A UIUC undergraduate research project measuring how class-release pedestrian surges at signalized intersections cause CUMTD bus delays along campus transit corridors. Three companion datasets archived 2026-04-23 → 2026-04-29 (6.76 days), released on Hugging Face for community reuse.
All four are CC-BY 4.0 (NWS subset is CC0; see each repo card).

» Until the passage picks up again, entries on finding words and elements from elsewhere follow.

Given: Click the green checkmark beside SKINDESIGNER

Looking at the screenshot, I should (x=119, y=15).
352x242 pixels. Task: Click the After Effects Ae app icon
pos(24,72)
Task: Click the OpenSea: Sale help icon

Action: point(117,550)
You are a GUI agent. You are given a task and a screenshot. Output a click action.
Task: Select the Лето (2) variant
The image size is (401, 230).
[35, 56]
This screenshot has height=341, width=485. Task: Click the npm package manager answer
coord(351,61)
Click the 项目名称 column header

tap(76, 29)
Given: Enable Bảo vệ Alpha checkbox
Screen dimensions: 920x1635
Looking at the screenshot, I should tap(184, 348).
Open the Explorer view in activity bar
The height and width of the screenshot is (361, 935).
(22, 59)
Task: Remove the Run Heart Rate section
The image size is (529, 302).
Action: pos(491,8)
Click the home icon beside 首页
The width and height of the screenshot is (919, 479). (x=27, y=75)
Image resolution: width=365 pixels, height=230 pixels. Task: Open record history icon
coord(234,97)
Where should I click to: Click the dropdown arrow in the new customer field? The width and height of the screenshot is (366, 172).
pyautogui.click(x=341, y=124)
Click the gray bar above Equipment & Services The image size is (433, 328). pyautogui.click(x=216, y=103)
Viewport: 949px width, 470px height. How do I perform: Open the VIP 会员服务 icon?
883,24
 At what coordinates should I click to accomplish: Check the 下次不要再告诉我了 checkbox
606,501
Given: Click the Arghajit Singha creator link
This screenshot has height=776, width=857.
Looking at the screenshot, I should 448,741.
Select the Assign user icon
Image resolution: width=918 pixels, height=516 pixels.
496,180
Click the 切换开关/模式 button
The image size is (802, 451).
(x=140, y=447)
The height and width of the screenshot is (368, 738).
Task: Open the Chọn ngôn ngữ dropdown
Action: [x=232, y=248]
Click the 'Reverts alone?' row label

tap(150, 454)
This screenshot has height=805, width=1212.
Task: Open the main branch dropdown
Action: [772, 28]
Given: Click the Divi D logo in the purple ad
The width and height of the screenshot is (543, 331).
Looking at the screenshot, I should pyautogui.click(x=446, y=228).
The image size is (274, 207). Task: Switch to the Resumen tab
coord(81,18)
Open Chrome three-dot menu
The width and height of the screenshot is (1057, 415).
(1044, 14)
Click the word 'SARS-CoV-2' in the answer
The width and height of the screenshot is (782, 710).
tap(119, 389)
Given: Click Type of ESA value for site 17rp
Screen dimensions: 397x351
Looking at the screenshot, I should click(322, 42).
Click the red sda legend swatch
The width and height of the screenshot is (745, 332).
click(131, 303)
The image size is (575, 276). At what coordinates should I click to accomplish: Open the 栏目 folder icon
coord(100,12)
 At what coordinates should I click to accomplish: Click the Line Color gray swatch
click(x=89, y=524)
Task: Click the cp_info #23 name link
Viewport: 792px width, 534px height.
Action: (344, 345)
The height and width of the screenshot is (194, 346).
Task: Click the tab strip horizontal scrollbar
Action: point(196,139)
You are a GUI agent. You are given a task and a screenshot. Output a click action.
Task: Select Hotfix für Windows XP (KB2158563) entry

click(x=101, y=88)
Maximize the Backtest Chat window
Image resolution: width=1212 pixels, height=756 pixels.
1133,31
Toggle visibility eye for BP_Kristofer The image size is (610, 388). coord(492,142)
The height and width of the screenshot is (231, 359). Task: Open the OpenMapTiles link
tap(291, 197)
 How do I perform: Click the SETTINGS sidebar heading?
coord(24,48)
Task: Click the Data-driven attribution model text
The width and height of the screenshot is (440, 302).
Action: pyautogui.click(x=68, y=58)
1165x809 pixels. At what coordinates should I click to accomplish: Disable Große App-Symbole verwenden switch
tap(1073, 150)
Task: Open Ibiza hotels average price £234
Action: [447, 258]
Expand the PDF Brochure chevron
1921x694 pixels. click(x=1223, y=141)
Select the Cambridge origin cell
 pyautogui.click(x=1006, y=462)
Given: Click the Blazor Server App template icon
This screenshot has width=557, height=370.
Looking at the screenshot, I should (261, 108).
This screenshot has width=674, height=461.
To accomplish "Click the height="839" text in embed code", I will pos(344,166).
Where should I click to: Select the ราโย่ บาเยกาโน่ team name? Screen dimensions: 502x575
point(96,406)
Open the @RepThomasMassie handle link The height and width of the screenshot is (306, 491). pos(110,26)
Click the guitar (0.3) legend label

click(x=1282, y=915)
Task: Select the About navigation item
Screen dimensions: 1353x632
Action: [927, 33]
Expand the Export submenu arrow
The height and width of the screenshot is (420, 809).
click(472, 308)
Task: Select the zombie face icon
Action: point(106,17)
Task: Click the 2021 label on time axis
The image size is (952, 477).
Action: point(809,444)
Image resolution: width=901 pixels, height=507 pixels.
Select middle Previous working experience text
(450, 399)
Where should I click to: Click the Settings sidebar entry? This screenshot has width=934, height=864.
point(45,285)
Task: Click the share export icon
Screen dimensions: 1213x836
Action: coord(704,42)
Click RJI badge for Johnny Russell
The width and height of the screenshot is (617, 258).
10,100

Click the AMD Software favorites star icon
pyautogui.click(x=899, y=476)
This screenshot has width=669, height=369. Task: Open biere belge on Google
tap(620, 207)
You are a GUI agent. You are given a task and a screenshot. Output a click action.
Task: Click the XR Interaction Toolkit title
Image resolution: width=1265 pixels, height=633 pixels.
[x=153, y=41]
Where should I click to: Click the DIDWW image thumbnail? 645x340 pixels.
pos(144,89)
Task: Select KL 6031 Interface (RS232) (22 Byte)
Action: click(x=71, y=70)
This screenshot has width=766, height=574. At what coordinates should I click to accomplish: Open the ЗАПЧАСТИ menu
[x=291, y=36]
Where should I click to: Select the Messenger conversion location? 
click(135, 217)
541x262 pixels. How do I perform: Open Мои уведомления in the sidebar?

| dataset | what | size | repo |
|---|---|---|---|
| Campus Cams | 1.55M JPEGs at 1 Hz from Quad / Alma / Morrow YouTube live streams + per-frame metadata | 489 hourly WebDataset shards | dr-pod/data-dive-campus-cams |
| MTD GTFS-Realtime archive | vehicle_positions + trip_updates + service_alerts polled every 5 s, length-prefixed gzipped protobuf streams + JSONL index |
~3.6 GB | dr-pod/data-dive-mtd-gtfs-rt |
| Google Directions traversal-times | 8 campus OD pairs polled every 60 s, ~70K route-time observations | ~32 MB | dr-pod/data-dive-google-directions |
| KCMI hourly weather | NWS observations from Willard Airport (closest official station to UIUC) | <1 MB | dr-pod/data-dive-cu-weather |
To my knowledge no continuous public archive of CUMTD's real-time feeds existed before this one — the live feeds overwrite themselves.
UIUC class-release pedestrian surges at signalized intersections (Green/Wright, Wright/Springfield, Gregory/Wright, etc.) cause measurable bus delays via signal-phase saturation. The mechanism is the pedestrian volume crossing at the intersection, not bus ridership — most class-hopping on this compact campus is on foot.
Evaluation framework: residual-correction layer on top of CUMTD's published predictions, scored against the Transit ETA Accuracy Benchmark methodology, with class-release timing derived from UIUC Course Explorer XML.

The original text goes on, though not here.